I have celebrated Chinese New Year with the Hong Kong people. I visited the temples, saw the great fireworks show, cheered during the New Year’s Parade and made my own personal wishes – all to experience the way the New Year starts in this Chinese society. It were some very tiring days, full of activities. And full of interesting observations with regard to religion in Hong Kong.

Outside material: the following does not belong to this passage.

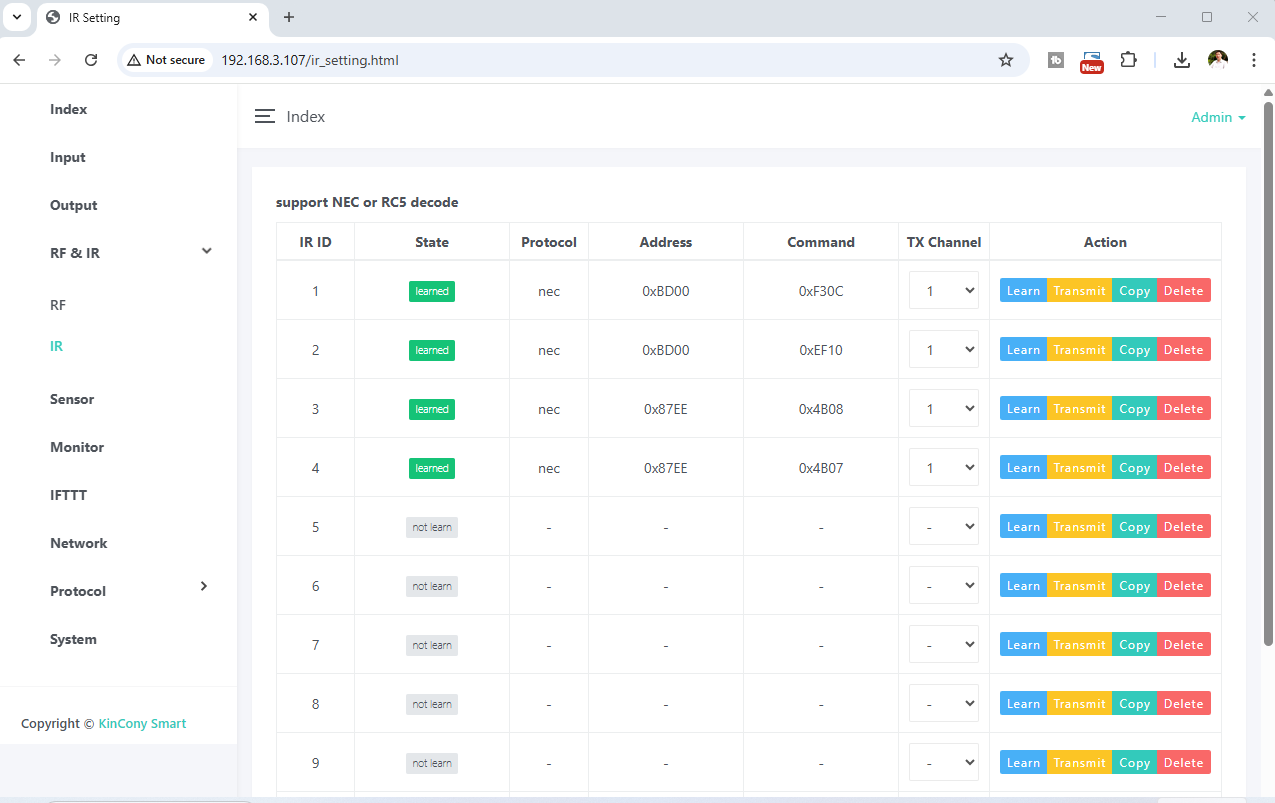Expand the Protocol sidebar submenu

pyautogui.click(x=204, y=586)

Wishes for wealth and wellbeing
During the days shortly after the Chinese New Year, people in Hong Kong went to different temples to pray for an auspicious start of the Year of the Snake. They went to Man Mo Temple to light incense and pray to their personal Taoist jaizi deity (of which there are 60, each connected to certain birth years; my personal deity is General Jin Bian). They went to Che Kung Temple, to turn the large metal windmills in the hope of turning bad fortune into good fortune. And they went to Wong Tai Sin Temple on New Year’s Eve to try to be one of the first persons to burn incense for the god in the new year (I was the first foreigner to burn incense – one of the advantages of knowing the right people who can take you into back entrances, to avoid waiting in line for over three hours in the middle of the night). What people wish for is of course a secret, but most wishes are for suitable marriage partners (mainly prayed for by the parents of single persons), good health, and – since we still live in Hong Kong – as much wealth as possible.

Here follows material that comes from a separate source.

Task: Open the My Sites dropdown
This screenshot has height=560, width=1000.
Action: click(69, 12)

During the first fifteen days of Chinese New Year, people also go to the Wishing Trees in Tai Po. People either write down their wishes on papers and hang these under their animal sign on a large wooden board (in my case: under the Rat, since I’m born in 1984). Or they write their wishes on a paper which is attached to a small orange plastic ball which they throw in a fake tree (the real Chinese banyan Wishing Tree is standing next to the fake one, but it has been cordoned off since one of its branches, laden with paper and fruits, collapsed in 2005; the fake version is filling in until it revives). Some of the wishes made at the fake tree are:
‘I hope to receive a fortune’
‘May there be perfect harmony between my partner and me’
‘May I give birth to a son’
‘May my country prosper and may the people be at peace’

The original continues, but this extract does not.